Financial Utilities Are First to Get 'Systemic' Label

WASHINGTON — U.S. regulators on Wednesday formally designated the first batch of 'systemically important' firms that will fall under new regulatory oversight mandated by the Dodd-Frank Act.

The Financial Stability Oversight Council, headed by Treasury Secretary Tim Geithner, voted to include eight financial-market utilities in the new regime.

The eight firms are: The Clearing House Payments Company LLC, CLS Bank International, Chicago Mercantile Exchange Inc., The Depository Trust Company, Fixed Income Clearing Corp., ICE Clear Credit LLC, National Securities Clearing Corp, and The Options Clearing Corp.

"These critical market infrastructure entities will be subject to heightened risk management standards," Geithner said in remarks prepared for the public portion of FSOC's meeting.

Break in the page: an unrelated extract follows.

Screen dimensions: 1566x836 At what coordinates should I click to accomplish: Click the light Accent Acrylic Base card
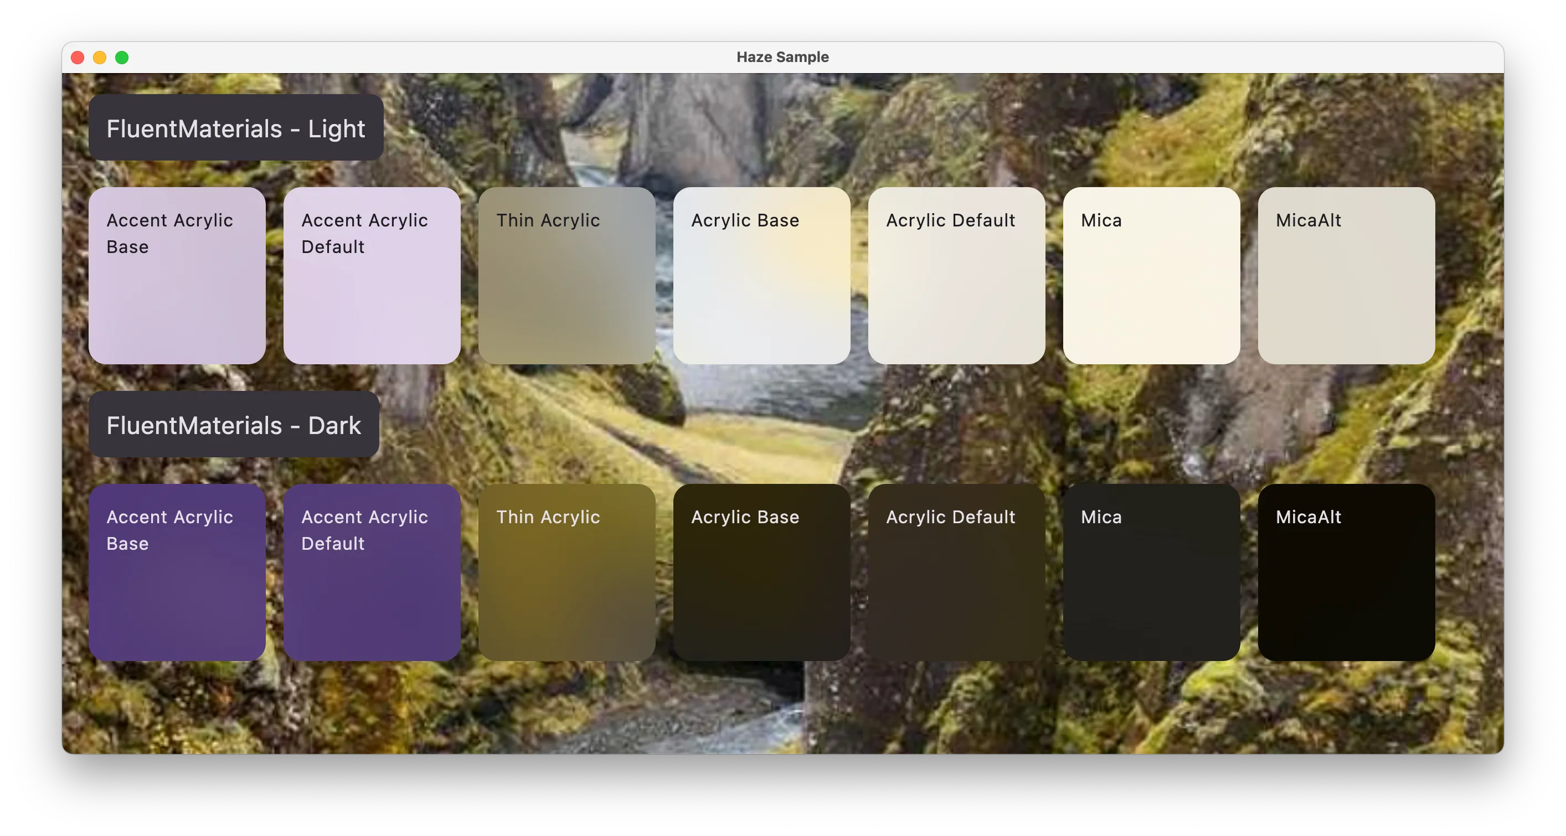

An FSOC rule outlines the criteria for selecting which financial-market utilities are systemically important. Organizations covered by the rule include central securities depositories and interbank payment systems. Regulators used a two-stage process to decide whether certain companies that facilitate clearing transactions are systemically important, which led to the designations.

Firms essentially had to meet four criteria, including a set monetary value of transactions processed by a firm; exposure to counterparties; relationships or interdependence with other FMUs; and the effect a firm's failure would have on the broader financial system. The council has discretion to consider other factors as well.

Once designated, FMUs that are registered derivatives clearing organizations or clearing agencies are to be regulated by the Commodity Futures Trading Commission or the Securities and Exchange Commission, respectively. All other systemically important FMUs would be supervised by the Federal Reserve Board. Regulators are still working on what new standards will apply to each of the utilities, and standards will vary by firm.

The first round of designations is only the beginning of the council's expected steps under Dodd-Frank. Under the reform law, FSOC is charged with deciding which giant companies throughout the financial system should fall under greater scrutiny to prevent a repeat of the 2008 crisis.

Separately, the council submitted its annual report to Congress highlighting market and regulatory developments across the system, and making its recommendations to further strengthen the system.

While Geithner cited several areas of progress in reforming regulation since the crisis — including tougher capital requirements, the first submission by large financial companies of their resolution plans and stronger oversight of derivatives — he said more progress is needed.

"This work is not done," said Geithner. "We still have unfinished business."

Left on the list of things to accomplish, he said, was providing enforcement agencies with the resources to do their job, additional reforms for money market funds, stronger protections for customer accounts, and fixing a broken housing system.